L’agression était-elle préméditée ? « Il n’y avait aucun différend connu entre ces deux personnes », nous confie une source syndicale pénitentiaire. Une enquête pour tentative d’assassinat a été ouverte par le parquet de Tarascon, confiée à la police judiciaire de Marseille. Le Parquet national antiterroriste indique à 20 Minutes ne pas être saisi de l’affaire « en l’état ».
« A ce stade, le mobile de l’agression est inconnu. Aucun incident en détention n’avait été signalé entre le détenu et la victime », a également indiqué dans un communiqué le procureur de Tarascon, Laurent Gumbau. Par ailleurs, le ministère de la Justice a fait savoir qu’à la demande du Premier ministre, Jean Castex, l’inspection générale de la justice « va être saisie ce jour pour faire toute la lumière sur les conditions de cette agression d’une particulière gravité ».
Quel est l’état de santé de Colonna ?
Grièvement blessé, le pronostic vital d’Yvan Colonna est toujours engagé. Il n’est pas décédé, contrairement à ce qui avait été annoncé par erreur par plusieurs médias, dont 20 Minutes. Le célèbre détenu corse « est vivant mais dans un état critique », nous confirme son avocat, Me Sylvain Cormier, qui a eu des informations sur l’état de santé de son client via des médecins de l’hôpital d’Arles. Me Cormier juge « particulièrement ahurissant » que l’administration pénitentiaire « se soit révélée incapable d’assurer » la protection d’Yvan Colonna qui est « l’un des détenus les plus surveillés de France ». Le condamné avait présenté plusieurs demandes de rapprochement en Corse, toutes refusées.
L’un de ses avocats, Me Emmanuel Mercinier Pantalacci, a également fait savoir à l’AFP qu’Yvan Colonna était « dans un coma post-anoxique ». Ce type de coma est consécutif à une privation d’oxygène dans le cerveau.
Qui est le suspect ?
Le détenu qui a blessé très grièvement le militant indépendantiste corse est un djihadiste camerounais de 36 ans, condamné à neuf ans de prison pour association de malfaiteurs en vue de la préparation d’un acte terroriste. Franck Elong Abé est connu pour avoir combattu en Afghanistan.

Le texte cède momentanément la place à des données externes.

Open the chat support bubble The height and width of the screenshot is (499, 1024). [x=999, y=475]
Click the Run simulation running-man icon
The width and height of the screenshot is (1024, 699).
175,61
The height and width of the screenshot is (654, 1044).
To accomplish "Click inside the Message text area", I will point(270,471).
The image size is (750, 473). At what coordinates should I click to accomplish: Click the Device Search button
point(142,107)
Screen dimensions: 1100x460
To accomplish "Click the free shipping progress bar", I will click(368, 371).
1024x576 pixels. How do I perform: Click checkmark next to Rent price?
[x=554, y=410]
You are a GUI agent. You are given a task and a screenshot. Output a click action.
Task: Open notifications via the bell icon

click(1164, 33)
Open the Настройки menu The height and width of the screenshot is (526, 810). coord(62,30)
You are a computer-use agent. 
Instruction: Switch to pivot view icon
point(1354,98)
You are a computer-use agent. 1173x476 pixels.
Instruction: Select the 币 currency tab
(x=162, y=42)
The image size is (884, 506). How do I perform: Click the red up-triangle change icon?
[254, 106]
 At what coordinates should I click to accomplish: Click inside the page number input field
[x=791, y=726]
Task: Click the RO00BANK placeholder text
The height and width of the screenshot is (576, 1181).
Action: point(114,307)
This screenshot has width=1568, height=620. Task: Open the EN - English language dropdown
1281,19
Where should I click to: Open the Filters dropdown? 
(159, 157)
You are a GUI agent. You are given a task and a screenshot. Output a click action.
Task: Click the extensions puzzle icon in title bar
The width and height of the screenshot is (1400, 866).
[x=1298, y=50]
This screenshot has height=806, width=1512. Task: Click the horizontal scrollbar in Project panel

Arrêté par les militaires américains, il est détenu deux ans à la prison de Bagram, à une soixantaine de kilomètres au nord de Kaboul, entre 2012 et 2014. Renvoyé en France, il écope de neuf ans de prison pour association de malfaiteurs en lien avec une entreprise terroriste.
Placé en détention à la prison de Rouen, il tente de se suicider en février 2015. Il est alors transféré, le mois suivant, à l’hôpital-prison de Seclin (Nord) et tente de s’y évader après avoir menacé une interne en psychiatrie. Il est condamné pour ces faits de quatre années de réclusion supplémentaires, comme l’avait relaté Paris-Normandie à l’époque. En octobre 2019, Franck Elong Abé est de retour devant le tribunal, à Alençon cette fois. Il est jugé pour avoir dégradé et incendié sa cellule à 14 reprises entre juillet et août 2019. Condamné à neuf mois de prison, il est transféré de la prison de Condé-sur-Sarthe à Arles le 17 octobre 2019.